The indoor PM2.5 values were also predicted, not directly measured for every exposure assignment. That is an improvement over assuming outdoor PM2.5 equals personal exposure, but it is not the same as continuous direct indoor monitoring across all buildings. The right interpretation is methodological progress under real-world constraints, not complete elimination of exposure error.

The air-conditioning signal also cuts both ways. It helps explain regional I/O variation, which makes the model more believable. But it also means estimates may change as buildings are retrofitted, filtration improves, heat adaptation increases air-conditioning use, or residents change behavior during smoke events. Indoor exposure is a moving target because buildings and people respond to smoke.

Those caveats do not weaken the central result. They define where it can be used responsibly. The BC findings support the conclusion that outdoor-only PM2.5 models can understate respiratory effects during wildfire periods, especially when indoor exposure varies by building and region. They do not support a blanket claim that every wildfire-smoke health estimate should simply be doubled.

A better standard for environmental health AI

The most useful AI in this study did not diagnose asthma, predict an emergency department surge, or produce a new clinical score. It repaired a basic measurement problem: the exposure variable was outside, while the people were inside. By predicting indoor PM2.5 at population scale, the model changed the estimated association between wildfire smoke and rescue inhaler dispensations.

That should raise the bar for wildfire-smoke epidemiology. Outdoor PM2.5 will remain necessary, especially for surveillance and historical studies. But when the health outcome comes from people who spend most of the smoke episode indoors, outdoor-only exposure is no longer an innocent simplification. It is a source of misclassification that can make the respiratory burden look smaller than it is.
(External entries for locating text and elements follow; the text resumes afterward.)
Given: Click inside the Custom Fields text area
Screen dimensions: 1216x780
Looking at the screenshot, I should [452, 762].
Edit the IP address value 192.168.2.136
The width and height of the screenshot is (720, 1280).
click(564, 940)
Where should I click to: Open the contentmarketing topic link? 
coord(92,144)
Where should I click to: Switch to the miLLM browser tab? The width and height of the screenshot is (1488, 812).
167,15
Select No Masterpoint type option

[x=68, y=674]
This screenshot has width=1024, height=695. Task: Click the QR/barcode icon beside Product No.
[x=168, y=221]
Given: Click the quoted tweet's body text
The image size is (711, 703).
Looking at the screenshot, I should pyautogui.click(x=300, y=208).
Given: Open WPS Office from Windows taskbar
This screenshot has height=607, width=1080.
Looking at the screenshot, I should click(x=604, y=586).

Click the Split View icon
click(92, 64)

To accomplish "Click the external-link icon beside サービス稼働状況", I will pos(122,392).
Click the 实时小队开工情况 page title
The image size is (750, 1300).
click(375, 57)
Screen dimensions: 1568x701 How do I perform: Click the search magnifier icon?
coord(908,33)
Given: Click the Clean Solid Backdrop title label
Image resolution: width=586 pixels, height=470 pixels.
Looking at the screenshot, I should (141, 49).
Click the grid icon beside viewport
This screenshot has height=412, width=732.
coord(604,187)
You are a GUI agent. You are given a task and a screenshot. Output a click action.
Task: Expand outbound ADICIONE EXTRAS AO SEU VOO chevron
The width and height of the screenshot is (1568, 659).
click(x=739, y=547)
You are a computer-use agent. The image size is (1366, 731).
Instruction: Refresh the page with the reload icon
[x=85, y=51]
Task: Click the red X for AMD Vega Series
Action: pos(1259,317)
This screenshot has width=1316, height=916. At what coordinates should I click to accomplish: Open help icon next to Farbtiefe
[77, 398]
For clinical applications of environmental health AI, this is a more durable lesson than a headline about prediction accuracy. Health burden estimates are only as good as the exposure environment they actually model.

References

  1. Machine Learning-Based Indoor and Outdoor PM2.5 Exposure Assessment during Wildfire Smoke Events in British Columbia, Canada, ACS EST Air, 2024.
  2. Assessing wildfire health risks, Stanford University, 2025.